_REQUIRED TASK_: Find every line in the records that contains the string "Zoom" and copy each of those lines.

_MATERIAL FOR THIS EXERCISE_:
========================================================================

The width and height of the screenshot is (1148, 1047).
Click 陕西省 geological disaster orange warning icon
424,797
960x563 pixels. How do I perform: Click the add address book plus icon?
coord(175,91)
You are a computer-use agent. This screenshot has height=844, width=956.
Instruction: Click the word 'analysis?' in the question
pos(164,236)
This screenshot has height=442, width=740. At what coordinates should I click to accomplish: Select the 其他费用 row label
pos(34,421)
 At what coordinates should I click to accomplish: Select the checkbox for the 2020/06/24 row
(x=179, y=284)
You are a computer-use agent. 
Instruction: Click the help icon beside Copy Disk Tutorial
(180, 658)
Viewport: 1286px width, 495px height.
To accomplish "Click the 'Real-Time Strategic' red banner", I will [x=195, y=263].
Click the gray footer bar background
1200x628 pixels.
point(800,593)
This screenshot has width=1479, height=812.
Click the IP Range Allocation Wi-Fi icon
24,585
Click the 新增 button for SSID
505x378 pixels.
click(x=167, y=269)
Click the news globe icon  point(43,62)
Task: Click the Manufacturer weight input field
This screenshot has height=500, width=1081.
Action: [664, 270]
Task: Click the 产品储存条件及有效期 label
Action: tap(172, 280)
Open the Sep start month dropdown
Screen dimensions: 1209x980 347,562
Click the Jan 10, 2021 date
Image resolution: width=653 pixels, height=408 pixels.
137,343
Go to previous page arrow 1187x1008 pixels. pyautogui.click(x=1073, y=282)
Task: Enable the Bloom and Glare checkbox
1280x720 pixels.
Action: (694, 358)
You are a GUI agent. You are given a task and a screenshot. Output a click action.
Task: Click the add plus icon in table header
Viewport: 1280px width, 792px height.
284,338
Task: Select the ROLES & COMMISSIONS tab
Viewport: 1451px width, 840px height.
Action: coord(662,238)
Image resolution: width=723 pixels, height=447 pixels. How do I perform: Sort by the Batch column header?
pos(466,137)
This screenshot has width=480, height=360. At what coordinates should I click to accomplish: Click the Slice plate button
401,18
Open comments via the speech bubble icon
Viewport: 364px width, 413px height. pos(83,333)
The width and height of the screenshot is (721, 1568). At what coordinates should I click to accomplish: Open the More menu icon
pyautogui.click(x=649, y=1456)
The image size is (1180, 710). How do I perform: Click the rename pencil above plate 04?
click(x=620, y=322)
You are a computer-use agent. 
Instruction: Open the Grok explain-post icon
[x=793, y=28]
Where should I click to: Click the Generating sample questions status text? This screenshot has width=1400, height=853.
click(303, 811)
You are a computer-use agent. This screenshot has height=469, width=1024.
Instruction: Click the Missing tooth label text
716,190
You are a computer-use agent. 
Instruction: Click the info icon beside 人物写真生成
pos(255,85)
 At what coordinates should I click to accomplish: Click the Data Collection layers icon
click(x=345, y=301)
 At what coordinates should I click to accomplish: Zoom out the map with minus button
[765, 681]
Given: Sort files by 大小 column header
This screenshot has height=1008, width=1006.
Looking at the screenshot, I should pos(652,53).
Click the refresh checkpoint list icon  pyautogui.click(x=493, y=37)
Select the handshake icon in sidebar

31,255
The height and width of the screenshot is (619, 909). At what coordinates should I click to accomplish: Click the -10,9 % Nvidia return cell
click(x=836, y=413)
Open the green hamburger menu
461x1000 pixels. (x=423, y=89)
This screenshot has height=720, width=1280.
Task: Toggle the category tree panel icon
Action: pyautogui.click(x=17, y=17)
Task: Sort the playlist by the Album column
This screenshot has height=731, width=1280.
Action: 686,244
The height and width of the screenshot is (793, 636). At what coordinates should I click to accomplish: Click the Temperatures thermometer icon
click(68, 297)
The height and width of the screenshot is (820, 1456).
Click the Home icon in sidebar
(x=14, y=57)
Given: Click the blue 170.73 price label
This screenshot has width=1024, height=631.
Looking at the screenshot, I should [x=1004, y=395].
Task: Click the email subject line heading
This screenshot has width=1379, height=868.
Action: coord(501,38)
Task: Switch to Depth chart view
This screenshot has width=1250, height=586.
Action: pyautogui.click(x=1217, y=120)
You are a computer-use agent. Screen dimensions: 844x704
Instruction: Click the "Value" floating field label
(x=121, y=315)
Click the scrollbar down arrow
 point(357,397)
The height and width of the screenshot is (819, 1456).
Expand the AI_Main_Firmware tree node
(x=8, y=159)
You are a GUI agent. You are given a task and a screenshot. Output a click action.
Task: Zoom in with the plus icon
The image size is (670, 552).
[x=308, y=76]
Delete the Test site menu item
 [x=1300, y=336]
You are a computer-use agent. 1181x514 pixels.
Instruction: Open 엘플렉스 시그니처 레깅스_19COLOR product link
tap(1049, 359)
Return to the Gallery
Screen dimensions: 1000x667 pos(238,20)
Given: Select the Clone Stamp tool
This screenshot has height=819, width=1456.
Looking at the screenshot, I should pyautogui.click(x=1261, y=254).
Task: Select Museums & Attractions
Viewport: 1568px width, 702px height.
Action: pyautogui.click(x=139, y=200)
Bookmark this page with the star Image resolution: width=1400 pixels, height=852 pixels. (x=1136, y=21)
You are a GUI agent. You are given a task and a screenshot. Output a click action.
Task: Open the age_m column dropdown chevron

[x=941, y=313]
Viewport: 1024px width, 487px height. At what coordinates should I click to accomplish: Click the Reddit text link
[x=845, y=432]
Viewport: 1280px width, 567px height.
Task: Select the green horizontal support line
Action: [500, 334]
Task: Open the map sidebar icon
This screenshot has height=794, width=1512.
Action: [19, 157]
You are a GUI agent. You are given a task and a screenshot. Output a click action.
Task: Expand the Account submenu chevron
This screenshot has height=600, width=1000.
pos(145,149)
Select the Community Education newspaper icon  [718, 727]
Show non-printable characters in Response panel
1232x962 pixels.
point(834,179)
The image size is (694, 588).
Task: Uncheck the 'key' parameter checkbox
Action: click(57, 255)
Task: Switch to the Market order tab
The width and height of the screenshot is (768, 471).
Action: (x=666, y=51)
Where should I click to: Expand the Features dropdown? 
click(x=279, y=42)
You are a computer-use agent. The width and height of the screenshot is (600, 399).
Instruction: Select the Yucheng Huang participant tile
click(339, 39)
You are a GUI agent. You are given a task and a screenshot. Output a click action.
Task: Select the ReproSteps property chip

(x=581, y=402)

========================================================================

_OUTPUT FOR THIS TASK_:
 At what coordinates should I click to accomplish: Zoom out the map with minus button
Task: Zoom in with the plus icon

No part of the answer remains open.